Hours after the attack, Israeli settlers streamed through Palestinian towns, trying to torch property and smashing cars with stones. A few settlers opened fire at Palestinians who had ventured out of their homes to confront them, said Daghlas. Dozens of Palestinians were attacked and wounded by rocks throughout the Nablus governorate, he said, including a Palestinian journalist struck in the face. Videos shared online showed giant fires tearing through the countryside.
Although the scale of damage remained unclear, photos circulated overnight showing charred cars and smashed windshields across the Nablus governorate. In the northern village of Luban e-Sharkiyaa, footage showed a partly scorched gas station and trashed convenience store.
The northern town of Hawara was the scene of a deadly rampage earlier this year in which Israeli settlers set dozens of homes and cars on fire and left one Palestinian dead after a Palestinian militant attack killed two Israeli brothers.
Israeli Defense Minister Yoav Gallant was convening with the country's army chief and other top security officials to discuss a response to the shooting. Netanyahu's far-right coalition partners have ramped up pressure on the government to crack down harshly on the wave of Palestinian violence.
“Now is the time for a military operation in Judea and Samaria,” said Israeli National Security Minister Itamar Ben-Gvir, using the biblical term for the West Bank. From the scene of the attack, he demanded that the government launch “targeted assassinations from the air,” “take down buildings,” deport Palestinian assailants and impose the death penalty on terrorists.
The head of the Yesha Council, the Israeli settlers’ umbrella organization, echoed calls for a “broad (military) operation.”
“We cannot continue to absorb these blows and hope the wave of terrorism will just pass," said Shlomo Ne’eman.
The Israeli rescue service said that one person remained in serious condition, two people in moderate condition and another in light condition. Medics reported that they found seven people suffering from gunshot wounds in the hummus restaurant and the outside gas station.
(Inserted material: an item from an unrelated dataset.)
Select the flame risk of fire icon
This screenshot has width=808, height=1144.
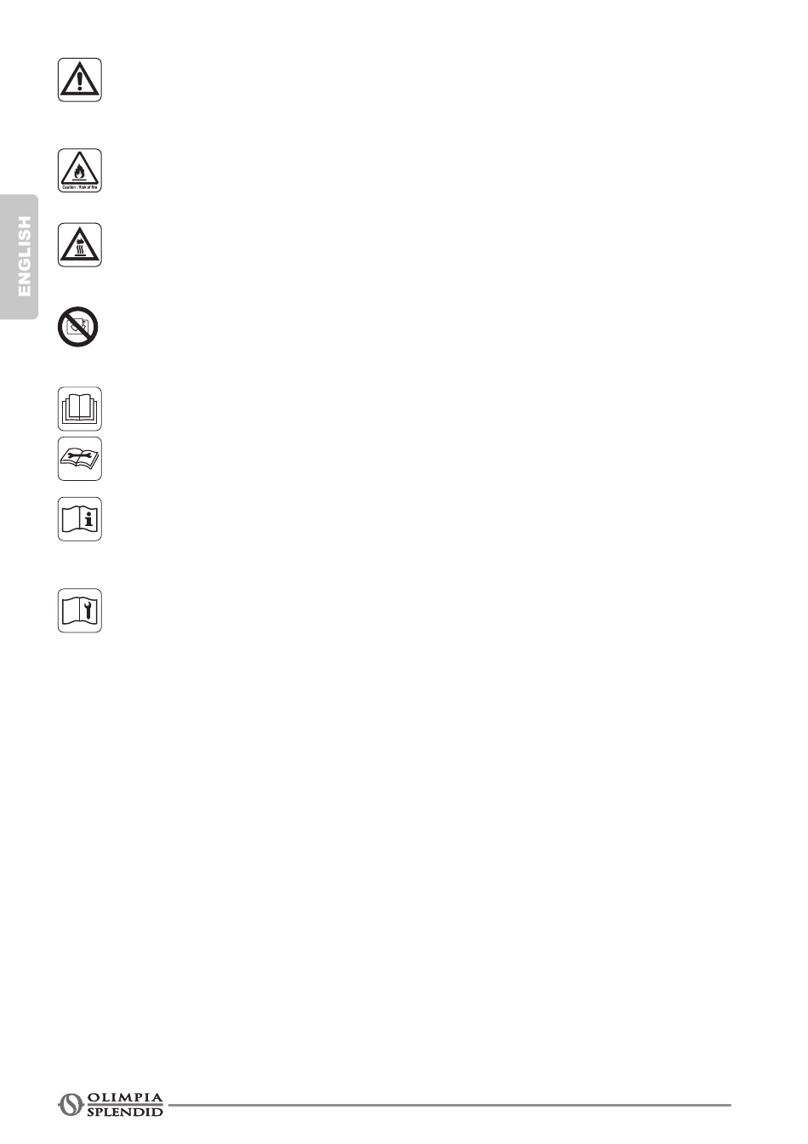tap(80, 170)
U.S. Ambassador to Israel Tom Nides strongly condemned “the senseless murder of four innocent Israelis” and said he was “deeply concerned about the civilian deaths" of the past two days.
Tuesday's shooting followed fighting in the northern Jenin refugee camp that killed six Palestinians, including a 15-year-old boy, and wounded over 90 others. On Tuesday, the death toll from the raid rose to six when 48-year-old Amjad Abu Jaas succumbed to wounds sustained in the gunbattle, Palestinian health officials said. A dozen Palestinians remain in critical condition. Eight Israeli soldiers were also wounded.
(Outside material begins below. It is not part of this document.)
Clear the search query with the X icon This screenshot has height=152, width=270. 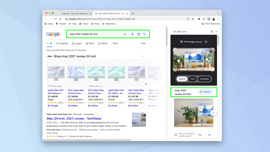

After the deadly raid, Palestinians rushed to checkpoints to throw stones at Israeli military vehicles in protest. In the Palestinian town of Husan, west of Bethlehem, Israeli forces killed a Palestinian man who they alleged threw a firebomb at troops along a West Bank highway late Monday. The Palestinian Health Ministry identified the man killed as 21-year-old Zakaria al-Zaoul.
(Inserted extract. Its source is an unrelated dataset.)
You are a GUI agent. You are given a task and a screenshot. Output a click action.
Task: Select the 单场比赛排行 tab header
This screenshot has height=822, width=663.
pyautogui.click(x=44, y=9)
Israel and the Palestinian territories have been gripped by months of violence, fueled by several factors. Rising militancy among a new generation of Palestinians, the new far-right government's hard-line stance against the Palestinians and an escalating Israeli military crackdown on the West Bank have all worked to fuel violence and undermine efforts to calm tensions.
Israel has been staging near-nightly raids in the West Bank in response to a spasm of Palestinian violence early last year. Israel says most of the 128 Palestinian dead this year were militants, but stone-throwing youths protesting the incursions and others not involved in confrontations have also been killed.
Israel captured the West Bank, along with east Jerusalem and the Gaza Strip, in the 1967 Mideast war. The Palestinians seek those territories for a future independent state.